Microsoft has announced a new capability for showing their excellent Bird’s Eye photography in a new way. The Bird’s Eye (BE) photography are oblique (at an angle) photos taken from aircraft. Microsoft has been offering views of this imagery through their 2D mapping software (aka Virtual Earth 2D) for quite some time. The neat thing is that for cities with the BE photography you can look at any point from 4 different directions (North, South, East, and West). The photography was taken by planes flying in a grid over a city.
Now Microsoft is releasing a way to view the Bird’s Eye photos from within the 3D interface.
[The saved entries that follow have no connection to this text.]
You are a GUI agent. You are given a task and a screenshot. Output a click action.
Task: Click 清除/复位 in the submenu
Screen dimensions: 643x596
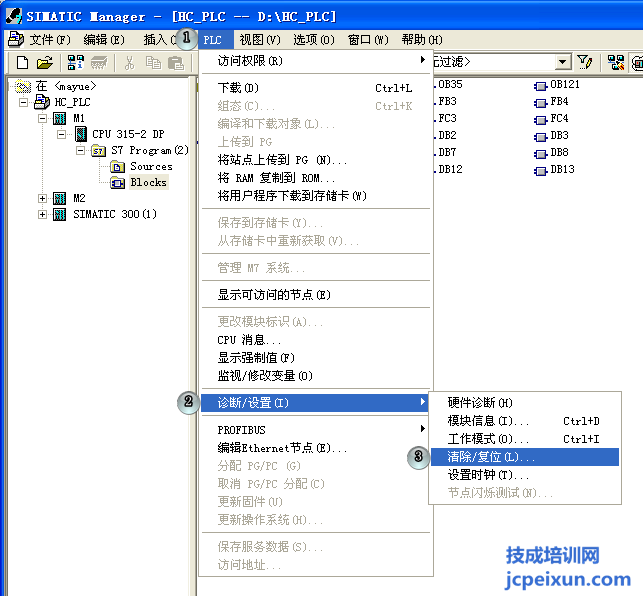click(491, 457)
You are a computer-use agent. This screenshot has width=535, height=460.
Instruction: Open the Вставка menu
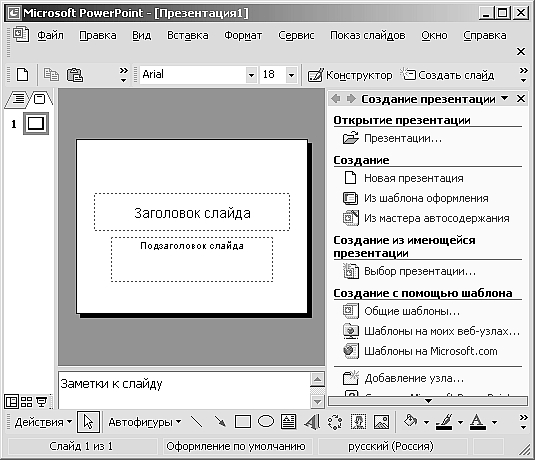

It uses a method somewhat similar to their PhotoSynth software where you can see outlines of the photos before the real photo is loaded. This works particularly well when combined in cities which Microsoft has 3D models of the buildings (which is a great deal of cities now – Microsoft has been adding dozens of cities with 3D and BE every month). You can watch a YouTube video of what it looks like:
What you may not know is that there was already a method for accomplishing something similar inside Google Earth – literally showing the Virtual Earth Bird’s Eye views while viewing 3D views. Don’t believe me? Then check out this story about GlobeGlider written in May. GlobeGlider lets you mashup Virtual Earth with Google Earth. Watch this video demonstration of combining Google Earth with Virtual Earth and the Bird’s Eye imagery (the BE part starts about 2:28 from the end):
In any case, I think Microsoft’s move to add Bird’s Eye views this way will probably draw more attention to their very useful BE photography. And, I think the way they’ve combined 3D views with BE so seamlessly is really excellent. (UPDATE: Now that I’ve had a chance to play with the new feature – I really like it a lot! Simply point at a location with the mouse and it automatically finds the best BE view. It works really well!) Theoretically, using the new PhotoOverlay in GE 4.2, you could overlay images in a similar fashion – if Microsoft were to release the position and camera angle information data for each BE photo. But, I don’t see that happening anytime soon. Anyway, kudos to Microsoft for their new feature! via O’Reilly Radar
Also from Microsoft’s press announcement: there are now nearly 200 cities in 3D in Virtual Earth, and they claim to be now allowing search results of content from user-generated content for Virtual Earth as well as support for KML (more on this later).